I went to the DR last week and finally got some answers as to what I should do. I was hoping that a VBAC was an option, but with the litter I am carrying, they suggest that I do a repeat c-section. I guess that's fine too. It's nice to know one way or the other. They are measuring her at 8 lbs, +/- 9 oz. Still, she's a fatty. Or I mean, healthy baby girl. So the clock is ticking and I don't feel all that ready. I have diapers, and clothes and wipes. Husband finally built a changing table and her corner is mostly done. But I guess it's because Husband and I can't decide on a name. I have one I like and he has one he likes and they are similar, but we have not agreed.

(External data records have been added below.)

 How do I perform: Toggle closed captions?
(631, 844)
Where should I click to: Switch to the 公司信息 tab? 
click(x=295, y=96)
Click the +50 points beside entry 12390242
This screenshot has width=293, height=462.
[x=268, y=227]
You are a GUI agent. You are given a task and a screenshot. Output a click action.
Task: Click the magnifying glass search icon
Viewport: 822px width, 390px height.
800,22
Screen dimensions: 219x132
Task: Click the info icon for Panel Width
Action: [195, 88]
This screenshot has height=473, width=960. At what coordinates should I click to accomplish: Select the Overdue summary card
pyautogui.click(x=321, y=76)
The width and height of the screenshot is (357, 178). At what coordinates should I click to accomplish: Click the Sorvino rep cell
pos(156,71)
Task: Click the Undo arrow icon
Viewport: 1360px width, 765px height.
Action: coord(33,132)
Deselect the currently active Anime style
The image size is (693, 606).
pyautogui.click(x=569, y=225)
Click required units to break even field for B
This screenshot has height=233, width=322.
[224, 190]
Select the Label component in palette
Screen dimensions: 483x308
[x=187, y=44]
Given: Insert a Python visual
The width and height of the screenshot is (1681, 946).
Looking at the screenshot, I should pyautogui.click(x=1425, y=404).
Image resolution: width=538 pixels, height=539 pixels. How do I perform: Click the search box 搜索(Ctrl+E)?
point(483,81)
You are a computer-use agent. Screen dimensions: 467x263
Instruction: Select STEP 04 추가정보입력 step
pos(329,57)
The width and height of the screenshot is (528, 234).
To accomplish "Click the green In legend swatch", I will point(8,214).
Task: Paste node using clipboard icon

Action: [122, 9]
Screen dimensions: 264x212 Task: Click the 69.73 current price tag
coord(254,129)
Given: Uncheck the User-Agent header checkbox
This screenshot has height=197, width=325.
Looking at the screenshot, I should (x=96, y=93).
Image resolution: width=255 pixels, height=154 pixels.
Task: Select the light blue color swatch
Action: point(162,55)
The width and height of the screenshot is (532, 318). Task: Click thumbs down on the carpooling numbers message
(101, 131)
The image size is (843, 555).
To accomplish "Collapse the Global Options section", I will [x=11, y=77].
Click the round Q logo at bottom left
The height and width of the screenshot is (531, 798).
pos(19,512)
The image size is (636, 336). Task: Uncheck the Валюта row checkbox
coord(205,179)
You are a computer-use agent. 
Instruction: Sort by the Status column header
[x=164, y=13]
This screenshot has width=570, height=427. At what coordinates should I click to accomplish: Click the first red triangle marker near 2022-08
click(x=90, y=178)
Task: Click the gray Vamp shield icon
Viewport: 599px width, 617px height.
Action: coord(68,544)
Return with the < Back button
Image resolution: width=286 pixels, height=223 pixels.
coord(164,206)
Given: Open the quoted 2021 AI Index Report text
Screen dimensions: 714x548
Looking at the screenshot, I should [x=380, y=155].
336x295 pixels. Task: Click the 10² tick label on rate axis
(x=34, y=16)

We also don't have a third name that we both like. With KM, he had a name, I had a name and we had a compromise name that we both liked. Not the case this time.
So it looks like it's down to about 2 weeks and Butch (this is what KM calls her) will be here. I suppose I better hurry up and get ready. I have been trying to plan ahead a little with meals and supplies for around the house, but it seems like everytime I cross something off my list of "that will make life easier", I come up with 3 more to add to it to get done before then. No matter what I'll never be ready. But lucky for me, my mom has a bunch of time off and is going to take some and come and help me. Plus Husband will be around, and my aunt has offered to come and help. I suppose I could just give up a little control over everything and let them (KM and Husband) fend for themselves a bit. Husband, when given the chance always steps up to the plate and makes it work. It's just that I rarely give him the chance.
Maybe my problem is, I like things the way they are, even though I really want another baby. I'm sort of feeling like things will never be this great again. KM is so very cute and wonderful, and once she's here, EVERYTHING will be different and I'm really hoping that is doesn't change him. I don't want him to be jealous or feel neglected. I have this feeling that once she's here, even though he's very excited, he'll be a different kid. I guess that's just how it goes and we'll roll with it.